**What you should do**
Give back each entry word for word, but drop the images.
Supplied records: Begin
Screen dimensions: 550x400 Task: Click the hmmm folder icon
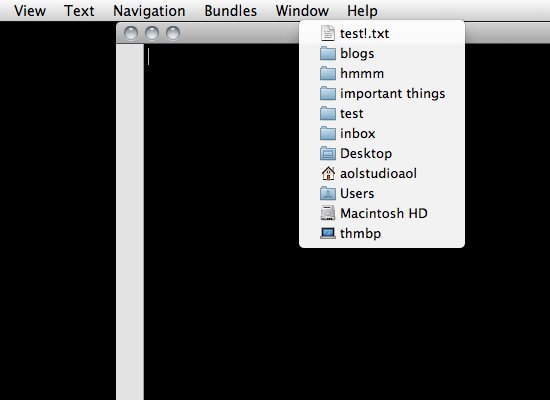[328, 73]
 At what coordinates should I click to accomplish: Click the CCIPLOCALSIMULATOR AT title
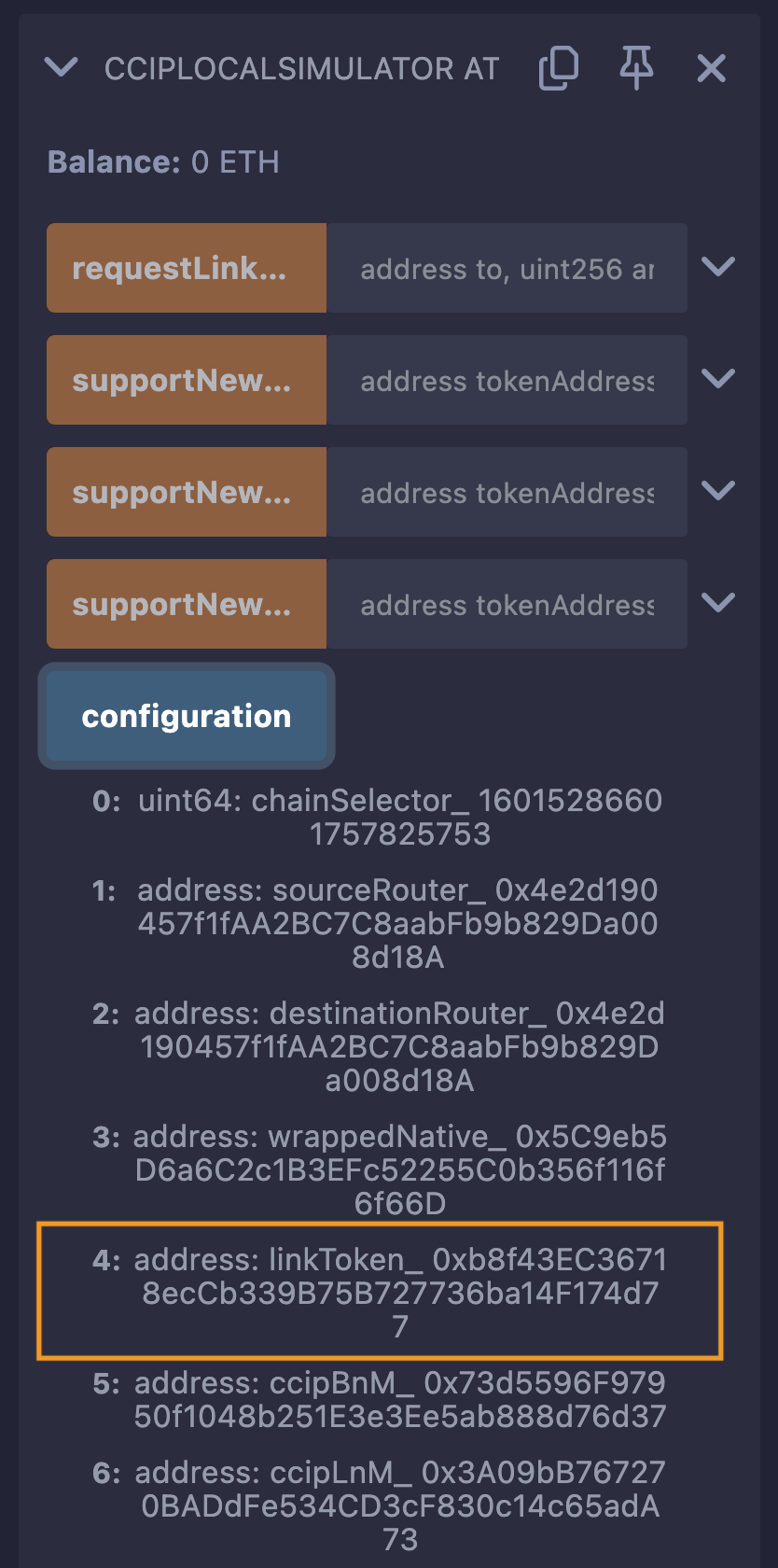(301, 68)
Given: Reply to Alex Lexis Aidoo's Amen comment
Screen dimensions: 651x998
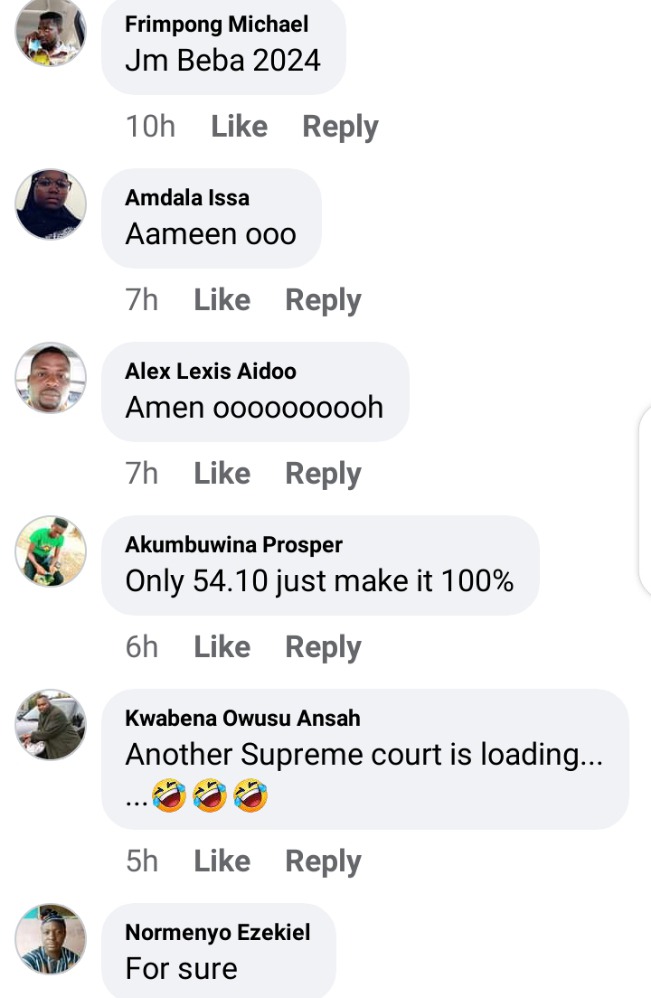Looking at the screenshot, I should click(323, 474).
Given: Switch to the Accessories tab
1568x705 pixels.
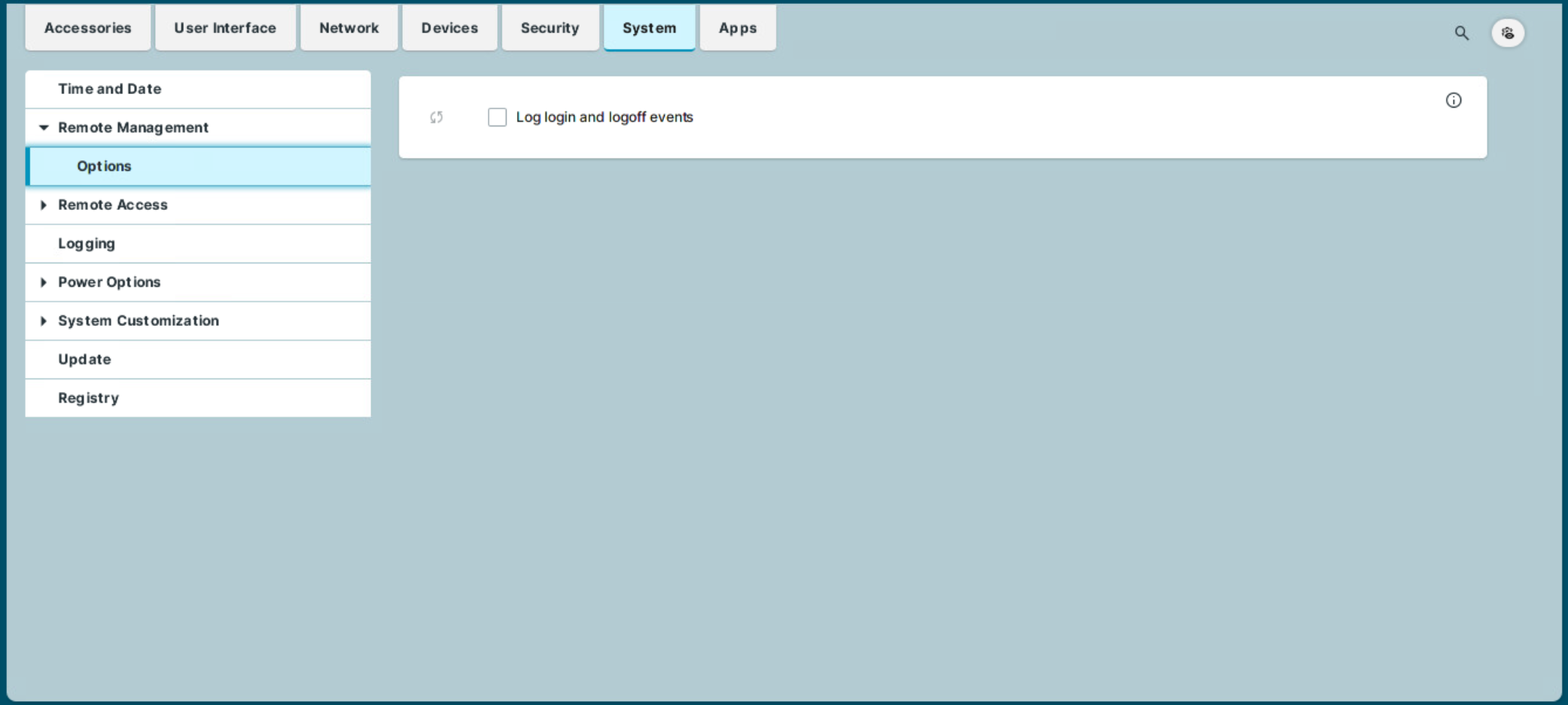Looking at the screenshot, I should point(87,29).
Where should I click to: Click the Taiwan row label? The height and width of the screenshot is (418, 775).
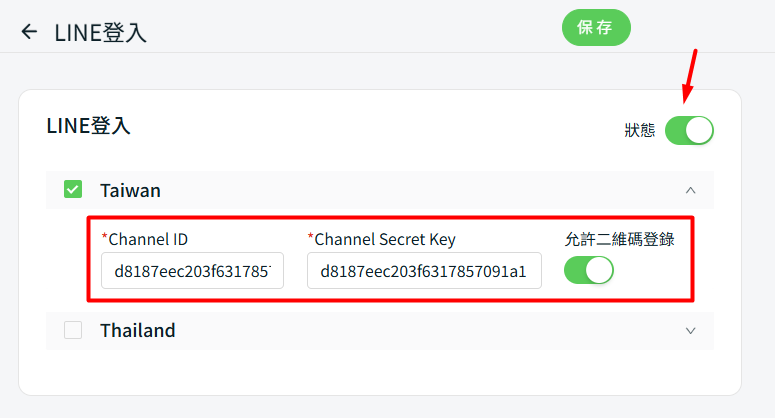click(x=130, y=190)
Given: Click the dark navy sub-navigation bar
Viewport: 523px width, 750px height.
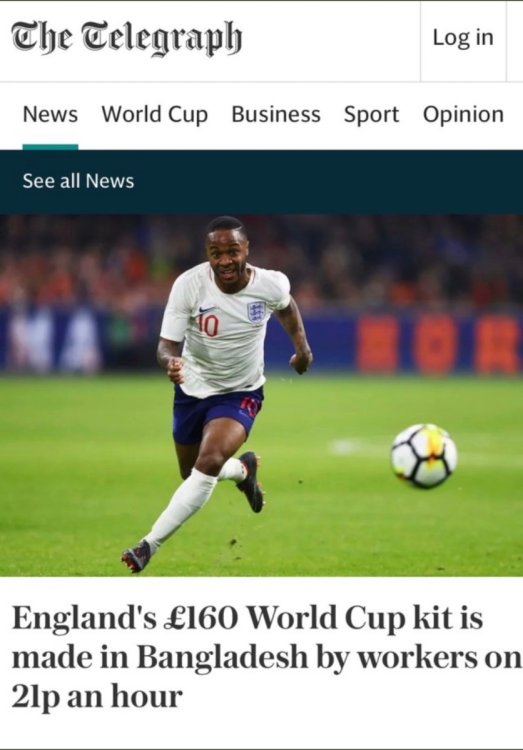Looking at the screenshot, I should click(261, 182).
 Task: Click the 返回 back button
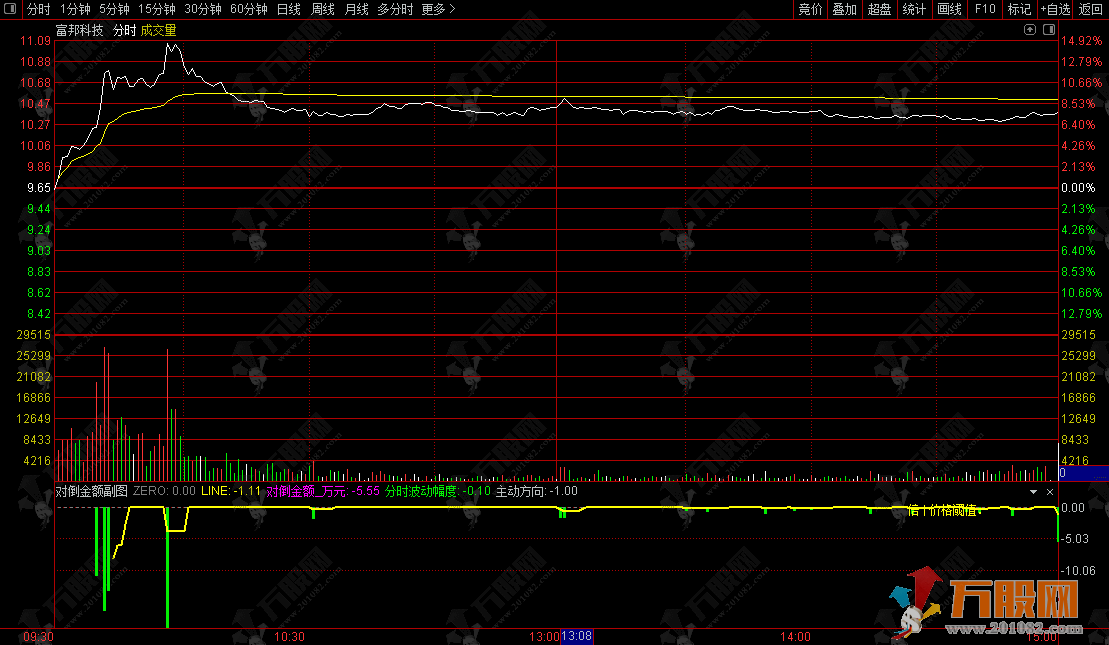click(x=1091, y=9)

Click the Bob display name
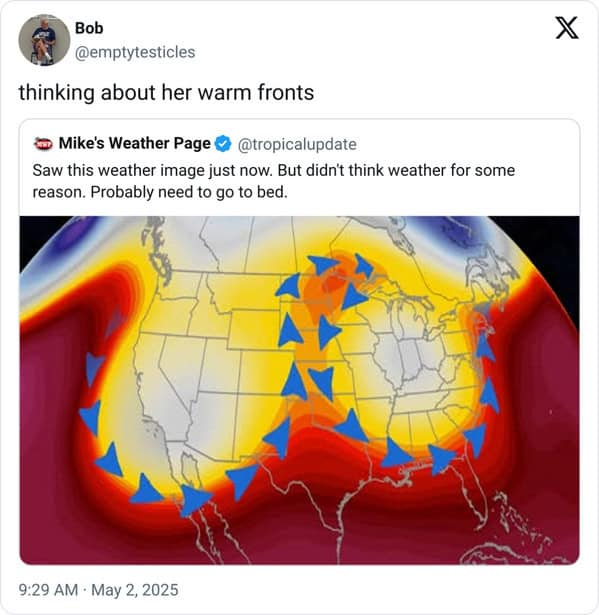pos(89,28)
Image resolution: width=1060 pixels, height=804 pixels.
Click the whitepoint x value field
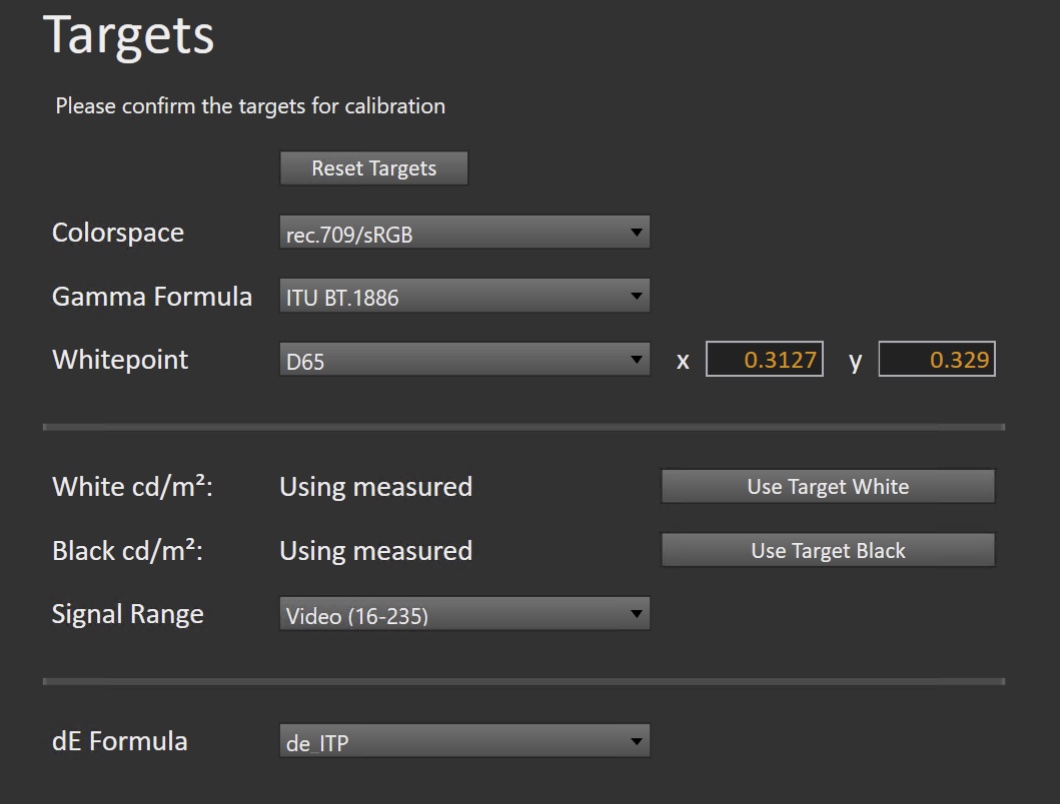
Supplied records: End
**Result of the exercise**
Screen dimensions: 550x400 Task: Click the hmmm folder icon
[328, 73]
 At what coordinates should I click to accomplish: Click the CCIPLOCALSIMULATOR AT title
(301, 68)
Given: Reply to Alex Lexis Aidoo's Amen comment
Screen dimensions: 651x998
Looking at the screenshot, I should click(323, 474).
Given: Switch to the Accessories tab
1568x705 pixels.
Looking at the screenshot, I should point(87,29).
Where should I click to: Click the Taiwan row label? The height and width of the screenshot is (418, 775).
click(x=130, y=190)
Given: Click the dark navy sub-navigation bar
Viewport: 523px width, 750px height.
Looking at the screenshot, I should click(261, 182).
 Task: Click the 返回 back button
click(x=1091, y=9)

Click the Bob display name
pos(89,28)
Image resolution: width=1060 pixels, height=804 pixels.
Click the whitepoint x value field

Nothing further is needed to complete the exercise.